_Reading text_
Megastore blends the scalability of a noSQL system, and the semantic convenience of a traditional RDBMS.  Megastore provides availability by using synchronous fault tolerant log replication, and provides scalability by partitioning data into entity groups.  Paxos is used to synchronously replicate the write ahead log to all the replicas of each entity group, which provides ACID semantics within the group.  Across groups, 2PC is used to coordinate transactions.  At Google, there is usually some natural way to partition the data.  Several optimizations with paxos are developed to improve the write transactions.  A leader is chosen to allow for 1 round trip writes, but does not require a dedicated master.  The first writer accessing the leader gets to commit with 1 round trip, but other writers have to use 2 phases.  Witness and read-only replicas allow improve performance for writes and reads.  The commit point of Megastore is the durability point, and the visibility point is afterwards.  Most of the write scalability is achieved by partitioning the data and reducing the write conflicts.  At Google, most applications say 5 9's of read and write availability.  The reads were usually around 10s of milliseconds, and the writes were around 100-400ms, because of the WAN communication.  Most of the reads by applications were serviced by the local replica as expected.

I think future data stores will be increasingly geographically distributed, because region diversity is crucial for fault tolerance and availability.  Also, users are more geographically distributed which necessitates distributed data stores.  Eventual consistent data stores have been increasingly popular these days because of the high scalability it affords, but I think in the future higher consistency models will be required and developed.  Higher consistency is easier to reason about and develop for, and future systems will provide consistency.  Megastore shows that a consistent system can be built with decent performance, and the future will bring more multi-datacenter systems with higher consistency models.  With newer consistency models will also bring new programming models to handle the nuances of different consistency and failure modes.

Tuesday, September 20, 2011

The Chubby lock service for loosely-coupled distributed systems

The Chubby lock service is a system built by Google to provide coarse grained locking and storage for low volume data.  The primary goal is for availability and reliability, and not for throughput or latency performance.  Because of the performance characteristics, it is only used for coarse-grained locking and not fine-grained locking.  Google has shown that this is not a problem.  Most usage of Chubby has been for naming and metadata/configuration storage.  Before Chubby, Google services used ad hoc methods which could have duplicated work, or required user intervention.  After Chubby, there no longer was a need for human intervention, which eases the maintenance of large distributed systems.  The core of Chubby uses Paxos for distributed consensus of information.

_Aim of the task_
Can you resume the blog notes on Google's Megastore and Chubby systems, starting right after their last sentence?

_Listed entries_
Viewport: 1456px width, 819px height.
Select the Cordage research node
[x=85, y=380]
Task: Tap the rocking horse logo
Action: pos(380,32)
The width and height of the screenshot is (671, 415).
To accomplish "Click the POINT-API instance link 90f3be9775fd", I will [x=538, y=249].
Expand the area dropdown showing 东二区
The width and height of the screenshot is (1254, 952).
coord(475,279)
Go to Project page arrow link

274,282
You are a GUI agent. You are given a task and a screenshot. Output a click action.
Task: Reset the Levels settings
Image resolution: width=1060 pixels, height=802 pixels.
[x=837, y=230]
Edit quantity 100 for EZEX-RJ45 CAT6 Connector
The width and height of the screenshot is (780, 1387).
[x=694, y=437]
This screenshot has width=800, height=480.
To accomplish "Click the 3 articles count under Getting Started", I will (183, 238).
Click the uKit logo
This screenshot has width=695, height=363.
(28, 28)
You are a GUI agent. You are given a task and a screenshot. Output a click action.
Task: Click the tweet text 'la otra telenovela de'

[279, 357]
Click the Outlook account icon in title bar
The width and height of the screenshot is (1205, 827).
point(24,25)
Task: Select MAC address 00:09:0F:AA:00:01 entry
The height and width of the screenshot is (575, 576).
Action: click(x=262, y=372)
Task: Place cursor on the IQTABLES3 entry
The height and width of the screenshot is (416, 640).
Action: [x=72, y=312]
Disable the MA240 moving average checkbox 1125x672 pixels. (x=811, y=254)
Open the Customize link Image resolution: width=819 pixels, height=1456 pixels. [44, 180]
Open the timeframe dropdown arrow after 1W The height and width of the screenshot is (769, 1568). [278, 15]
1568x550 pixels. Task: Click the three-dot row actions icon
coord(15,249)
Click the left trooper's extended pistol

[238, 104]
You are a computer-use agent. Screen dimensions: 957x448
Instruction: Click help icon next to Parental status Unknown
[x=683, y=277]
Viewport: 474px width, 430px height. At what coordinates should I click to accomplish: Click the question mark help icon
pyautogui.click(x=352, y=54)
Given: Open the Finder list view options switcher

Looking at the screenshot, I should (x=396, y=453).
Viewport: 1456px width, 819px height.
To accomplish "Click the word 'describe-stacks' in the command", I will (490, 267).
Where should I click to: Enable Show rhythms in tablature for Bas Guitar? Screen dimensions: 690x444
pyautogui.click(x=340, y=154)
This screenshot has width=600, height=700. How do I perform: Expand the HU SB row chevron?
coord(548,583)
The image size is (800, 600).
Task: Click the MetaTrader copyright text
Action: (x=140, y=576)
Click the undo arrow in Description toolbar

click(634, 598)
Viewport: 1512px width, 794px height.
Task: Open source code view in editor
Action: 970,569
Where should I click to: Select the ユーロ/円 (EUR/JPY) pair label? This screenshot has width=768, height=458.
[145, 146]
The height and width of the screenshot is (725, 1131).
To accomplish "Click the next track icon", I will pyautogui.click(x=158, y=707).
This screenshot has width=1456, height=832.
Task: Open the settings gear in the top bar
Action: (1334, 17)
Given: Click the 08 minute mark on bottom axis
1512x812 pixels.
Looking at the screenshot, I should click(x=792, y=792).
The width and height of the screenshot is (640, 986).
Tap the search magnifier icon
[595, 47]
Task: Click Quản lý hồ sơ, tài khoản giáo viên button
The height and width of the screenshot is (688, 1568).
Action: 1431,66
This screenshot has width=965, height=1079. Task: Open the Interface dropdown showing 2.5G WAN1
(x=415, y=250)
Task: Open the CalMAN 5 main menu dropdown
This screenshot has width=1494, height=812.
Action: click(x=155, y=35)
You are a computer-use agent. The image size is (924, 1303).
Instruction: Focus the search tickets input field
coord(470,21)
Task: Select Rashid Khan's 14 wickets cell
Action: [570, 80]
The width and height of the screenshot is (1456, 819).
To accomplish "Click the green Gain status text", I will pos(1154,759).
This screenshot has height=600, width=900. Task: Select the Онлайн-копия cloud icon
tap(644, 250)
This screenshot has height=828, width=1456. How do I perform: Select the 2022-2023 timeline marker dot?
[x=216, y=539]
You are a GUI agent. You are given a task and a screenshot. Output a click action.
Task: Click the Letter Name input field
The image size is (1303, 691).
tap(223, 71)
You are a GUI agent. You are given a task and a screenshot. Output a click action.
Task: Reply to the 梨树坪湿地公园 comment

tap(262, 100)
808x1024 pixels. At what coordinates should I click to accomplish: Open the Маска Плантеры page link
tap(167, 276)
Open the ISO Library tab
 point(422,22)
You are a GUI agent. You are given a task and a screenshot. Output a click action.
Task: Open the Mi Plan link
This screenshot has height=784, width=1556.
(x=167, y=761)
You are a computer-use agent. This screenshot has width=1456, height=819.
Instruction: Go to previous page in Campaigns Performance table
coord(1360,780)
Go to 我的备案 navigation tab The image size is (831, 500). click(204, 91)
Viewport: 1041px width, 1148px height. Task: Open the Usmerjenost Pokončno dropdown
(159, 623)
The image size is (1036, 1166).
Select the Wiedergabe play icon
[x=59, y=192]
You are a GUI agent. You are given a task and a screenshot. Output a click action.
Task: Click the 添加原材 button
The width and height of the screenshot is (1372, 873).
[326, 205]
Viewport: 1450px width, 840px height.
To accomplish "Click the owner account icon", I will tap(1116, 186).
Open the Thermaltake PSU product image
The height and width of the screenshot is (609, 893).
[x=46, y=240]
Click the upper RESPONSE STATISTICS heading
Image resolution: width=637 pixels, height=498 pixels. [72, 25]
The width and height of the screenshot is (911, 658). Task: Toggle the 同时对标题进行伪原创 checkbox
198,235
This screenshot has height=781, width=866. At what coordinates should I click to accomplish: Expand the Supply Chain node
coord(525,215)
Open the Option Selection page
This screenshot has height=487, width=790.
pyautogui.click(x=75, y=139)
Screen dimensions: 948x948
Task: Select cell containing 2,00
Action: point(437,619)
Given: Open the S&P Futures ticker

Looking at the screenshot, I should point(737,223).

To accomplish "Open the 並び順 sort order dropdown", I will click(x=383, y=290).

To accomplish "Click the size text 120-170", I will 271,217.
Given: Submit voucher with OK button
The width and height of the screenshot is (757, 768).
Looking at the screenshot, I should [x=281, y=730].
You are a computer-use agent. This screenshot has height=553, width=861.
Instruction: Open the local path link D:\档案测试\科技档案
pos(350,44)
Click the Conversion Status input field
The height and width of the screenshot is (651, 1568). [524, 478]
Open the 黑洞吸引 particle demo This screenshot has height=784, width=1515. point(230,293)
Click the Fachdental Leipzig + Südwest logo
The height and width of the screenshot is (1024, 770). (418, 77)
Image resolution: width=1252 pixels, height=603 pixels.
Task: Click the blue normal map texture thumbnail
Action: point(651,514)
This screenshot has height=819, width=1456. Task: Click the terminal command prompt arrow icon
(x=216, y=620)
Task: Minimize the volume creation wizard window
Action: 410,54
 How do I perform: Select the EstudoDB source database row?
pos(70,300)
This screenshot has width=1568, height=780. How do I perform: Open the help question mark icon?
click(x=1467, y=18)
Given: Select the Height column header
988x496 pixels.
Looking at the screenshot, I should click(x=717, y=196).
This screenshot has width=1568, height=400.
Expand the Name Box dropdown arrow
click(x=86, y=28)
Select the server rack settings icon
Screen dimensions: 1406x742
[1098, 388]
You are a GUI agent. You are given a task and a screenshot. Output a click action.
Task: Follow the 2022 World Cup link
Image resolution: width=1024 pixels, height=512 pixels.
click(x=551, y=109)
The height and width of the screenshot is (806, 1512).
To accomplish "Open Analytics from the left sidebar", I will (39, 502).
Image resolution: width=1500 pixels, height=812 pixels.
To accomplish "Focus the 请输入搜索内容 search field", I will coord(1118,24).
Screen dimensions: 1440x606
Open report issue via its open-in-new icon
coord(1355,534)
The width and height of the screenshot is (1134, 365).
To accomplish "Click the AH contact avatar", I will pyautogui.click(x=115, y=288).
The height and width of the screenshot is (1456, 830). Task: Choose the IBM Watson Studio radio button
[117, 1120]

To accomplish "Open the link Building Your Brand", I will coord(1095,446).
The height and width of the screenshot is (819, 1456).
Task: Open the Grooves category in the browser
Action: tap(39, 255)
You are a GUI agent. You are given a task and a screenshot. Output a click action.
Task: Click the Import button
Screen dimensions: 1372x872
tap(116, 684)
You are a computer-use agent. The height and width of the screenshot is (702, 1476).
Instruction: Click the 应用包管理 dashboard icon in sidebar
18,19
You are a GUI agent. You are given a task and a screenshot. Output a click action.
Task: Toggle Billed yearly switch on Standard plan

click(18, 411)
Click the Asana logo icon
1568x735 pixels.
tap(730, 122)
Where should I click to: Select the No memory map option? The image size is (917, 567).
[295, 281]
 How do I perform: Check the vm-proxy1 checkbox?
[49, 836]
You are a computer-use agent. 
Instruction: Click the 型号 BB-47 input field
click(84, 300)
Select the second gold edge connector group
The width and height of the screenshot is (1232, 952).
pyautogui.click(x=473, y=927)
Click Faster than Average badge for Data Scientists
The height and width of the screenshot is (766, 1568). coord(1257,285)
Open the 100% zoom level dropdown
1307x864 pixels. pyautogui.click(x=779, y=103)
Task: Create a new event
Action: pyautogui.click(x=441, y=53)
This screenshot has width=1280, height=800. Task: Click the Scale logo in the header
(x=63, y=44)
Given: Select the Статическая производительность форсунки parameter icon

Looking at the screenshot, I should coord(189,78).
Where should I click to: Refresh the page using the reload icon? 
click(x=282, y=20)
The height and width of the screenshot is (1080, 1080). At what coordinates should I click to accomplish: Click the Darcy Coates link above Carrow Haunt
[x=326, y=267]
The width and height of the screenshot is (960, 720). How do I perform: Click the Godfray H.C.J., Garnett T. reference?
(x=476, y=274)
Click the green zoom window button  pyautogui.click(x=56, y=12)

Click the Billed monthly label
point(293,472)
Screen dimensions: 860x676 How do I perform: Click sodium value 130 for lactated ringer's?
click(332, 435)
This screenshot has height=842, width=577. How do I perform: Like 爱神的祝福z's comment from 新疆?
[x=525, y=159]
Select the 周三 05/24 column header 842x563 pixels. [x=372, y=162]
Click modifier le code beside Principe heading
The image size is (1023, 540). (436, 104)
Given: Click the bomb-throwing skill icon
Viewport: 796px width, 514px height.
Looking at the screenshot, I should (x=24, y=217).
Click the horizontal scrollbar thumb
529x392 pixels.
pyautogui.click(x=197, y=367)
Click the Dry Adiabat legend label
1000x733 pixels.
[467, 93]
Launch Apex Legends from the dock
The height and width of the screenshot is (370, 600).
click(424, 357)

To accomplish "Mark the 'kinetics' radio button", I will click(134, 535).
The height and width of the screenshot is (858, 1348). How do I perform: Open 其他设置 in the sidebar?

_Result_
The Chubby service usually has about ~5 machines, running paxos.  The reads are just serviced from the master, and the writes are propagated to all machines with the paxos protocol.  A simple filesystem like interface is available so that it is easily browsable.  All directories or files can have advisory locks and the clients can hold the locks for long periods of time.  There are timeouts to ensure the system makes progress when clients fail.  To improve performance, clients can cache data, but must be connected to Chubby so that the master can invalidate information when necessary.  Writes block for the cache invalidation so that the data is consistent.  Caching greatly reduces the amount of communication between the clients and the master, which improves the scalability.  The main factor for scaling Chubby is reducing communication, not server performance.

The Chubby model is something that may become more popular for distributed systems.  Instead of some ad hoc algorithm for metadata or configuration, Google created a centralized service which provide those features.  Even for massively distributive systems, some things are best done in a centralized fashion, or there is some global data which must be shared by all nodes.  Therefore, there is always a need for some centralized service.  However, centralized services could be the single point of failure, but that is not the case for Chubby.  Chubby uses paxos to agree upon values among several machines.  This allows for some failures and partitions, which means the centralized service can provide greater reliability and availability.  In the future, there will probably have to be more consideration on the network latencies and the non-uniformity.  I think distributed systems will become more global, not just within a single datacenter, so a centralized service will need to handle varying latencies, and increased probability of partitions.  Changes will have to be made to the Chubby algorithms to take into account the longer latencies and cross-world network traffic.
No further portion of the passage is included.